The Old Faithful Snow Lodge and Cabins is one of two that are open in the winter, offering guests spectacular rooms within close proximity to the renowned Old Faithful geyser. At 7,300 feet above sea level, the lodge offers snowcoach tours during the winter months. Yellowstone is one of the most popular national parks, so be sure to book well in advance, no matter what time of year.

Yellowstone is home to 12 different campgrounds, boasting a total of more than 2,150 front-country campsites throughout the park. Mammoth Campground, located near the north entrance of the park, is the only campground within the park that is open year-round. Its location makes it an ideal place to spend the night on the way into or out of the park. Be sure to check out the Mammoth Hot Springs during your stay.

For those who want to escape the crowds, venturing into the expansive mountains of the Yellowstone backcountry is the best and most rewarding way to see the park. A system of designated backcountry campsites exist within the park in order to limit the impacts that humans have on the ecosystem during backcountry travel. Reserve a site in advance, and obtain a backcountry permit within 48 hours of your intended stay. Only individuals competent in backcountry travel should attempt a trip of this type.

Grand Prismatic Spring, Yellowstone National Park, Wyoming
Credit: IngerEriksen/Getty Images

What to Do

A visit to Yellowstone is always better if you get out the hiking boots and get off the beaten path.

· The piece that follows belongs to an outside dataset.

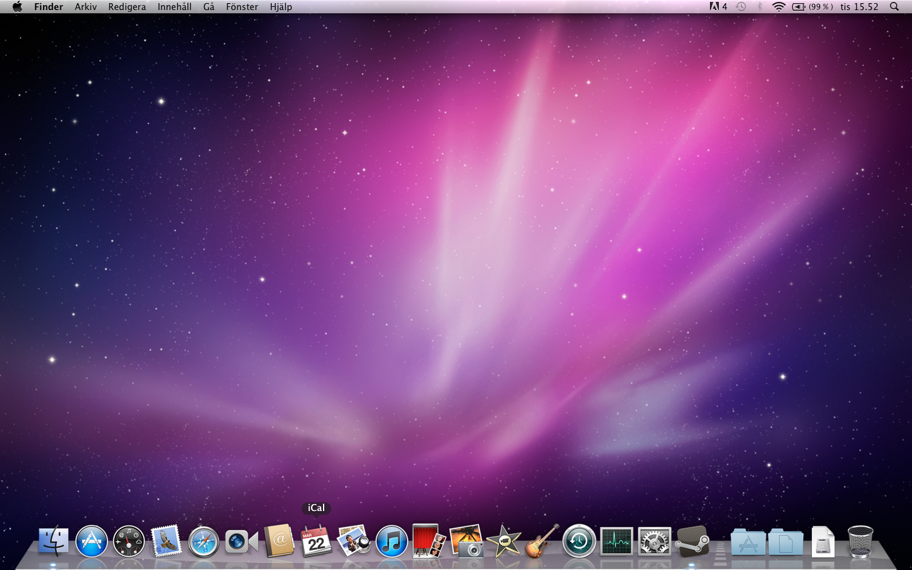
Task: Launch iTunes from the Dock
Action: [391, 542]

With more than 900 miles of trails throughout the park, there are hikes of varying length and difficulty to choose from. Although Yellowstone is one of the most popular parks in the country, most visitors do not leave the pavement and explore more of the park’s 2.2 million acres.

Consider a six-mile hike to the summit of Mount Washburn via the Dunraven Pass, or the 21-mile Bliss Pass, which should be done as a multi-day backpacking trip.

When to Visit

Any time of year is great for visiting Yellowstone National Park. Summer is more popular, those who are willing to spend time outdoors during the winter months should consider planning their trip to Yellowstone then.

In addition to the pristine mountains blanketed in snow along with great snowshoeing and backcountry skiing opportunities, visitors will find that they will not be fighting the crowds of the front-country nearly as much this time of year.